La decisione della Cassazione e il principio di diritto

La Corte di Cassazione dichiara preliminarmente ammissibile il ricorso straordinario: a seguito dell'entrata in vigore del d.lgs. n. 149/2022, le decisioni rese in sede di reclamo su provvedimenti temporanei e urgenti sono ricorribili per cassazione quando riguardino statuizioni contenenti sostanziali modifiche dell'affidamento e della collocazione dei minori (richiamando Cass. n. 1486/2025 e Cass. n. 4110/2026). Nel caso di specie la significativa riduzione dei tempi di frequentazione tra il padre e i figli integra proprio tale presupposto.
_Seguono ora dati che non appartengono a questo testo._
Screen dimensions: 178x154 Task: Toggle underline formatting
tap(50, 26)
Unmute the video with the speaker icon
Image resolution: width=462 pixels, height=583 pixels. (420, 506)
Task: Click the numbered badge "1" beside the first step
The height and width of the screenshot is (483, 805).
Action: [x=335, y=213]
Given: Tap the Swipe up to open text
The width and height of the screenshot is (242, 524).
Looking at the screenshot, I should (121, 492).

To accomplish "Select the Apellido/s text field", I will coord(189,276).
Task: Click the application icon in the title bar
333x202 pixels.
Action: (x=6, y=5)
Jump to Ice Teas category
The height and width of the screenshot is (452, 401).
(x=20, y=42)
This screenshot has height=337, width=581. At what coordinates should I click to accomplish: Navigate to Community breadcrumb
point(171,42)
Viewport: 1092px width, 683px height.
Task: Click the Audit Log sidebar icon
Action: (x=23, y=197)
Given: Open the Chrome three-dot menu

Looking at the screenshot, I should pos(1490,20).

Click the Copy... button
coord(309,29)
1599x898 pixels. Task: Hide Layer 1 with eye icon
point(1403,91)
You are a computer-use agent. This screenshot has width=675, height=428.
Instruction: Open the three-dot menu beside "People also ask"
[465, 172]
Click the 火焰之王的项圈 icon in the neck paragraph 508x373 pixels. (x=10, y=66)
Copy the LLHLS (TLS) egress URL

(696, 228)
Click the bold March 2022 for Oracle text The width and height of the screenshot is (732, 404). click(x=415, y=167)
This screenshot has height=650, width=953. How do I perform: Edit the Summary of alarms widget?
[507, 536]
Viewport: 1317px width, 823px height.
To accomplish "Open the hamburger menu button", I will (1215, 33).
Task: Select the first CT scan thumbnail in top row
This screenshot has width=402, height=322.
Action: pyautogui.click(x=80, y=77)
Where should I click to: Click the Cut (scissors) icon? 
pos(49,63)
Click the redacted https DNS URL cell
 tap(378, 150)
Nel merito, la Corte accoglie il primo e il terzo motivo — esaminati congiuntamente — e assorbe il secondo relativo all'assegnazione della casa familiare, osservando che:

  • la Corte d'Appello ha operato un giudizio in astratto, fondato esclusivamente sulla tenera età dei figli — che avevano già compiuto otto anni — senza verificare in concreto le modalità di relazione dei bambini con ciascun genitore né considerare le specifiche condizioni di vita della famiglia. In tal modo ha posto in secondo piano il dato che, nel vigore del collocamento paritario stabilito dal Tribunale, il padre assicurava una presenza quotidiana significativa.
  • in base al criterio fondamentale sancito dall'art. 337-ter c.c. il giudice deve sempre privilegiare la soluzione più idonea a ridurre i danni derivanti dalla disgregazione del nucleo familiare e a garantire il migliore sviluppo della personalità del minore, attraverso un giudizio prognostico sulle capacità genitoriali basato su elementi concreti — modalità effettive di cura, capacità affettiva, personalità del genitore

La Cassazione enuncia quindi il seguente principio di diritto:

«Nei provvedimenti previsti dall'art. 337-ter c.c., il giudice è chiamato ad adottare provvedimenti riguardo ai figli seguendo il criterio costituito dall'esclusivo interesse morale e materiale della prole, il quale, ai sensi dell'art. 337-ter c.c., è quello di conservare un rapporto equilibrato e continuativo con entrambi i genitori, sicché le statuizioni sull'affidamento, il collocamento e la frequentazione dei figli devono rispondere ad una valutazione in concreto finalizzata al perseguimento di tale finalità, non potendo essere adottati provvedimenti che limitino grandemente la frequentazione tra uno dei genitori e il figlio in applicazione di valutazioni astratte non misurate con la specifica realtà familiare, avuto riguardo anche all'età del figlio».

La decisione della Corte d'Appello di Bologna viene cassata e la causa rinviata in diversa composizione per un nuovo esame che tenga conto di tutti gli elementi concreti della situazione familiare.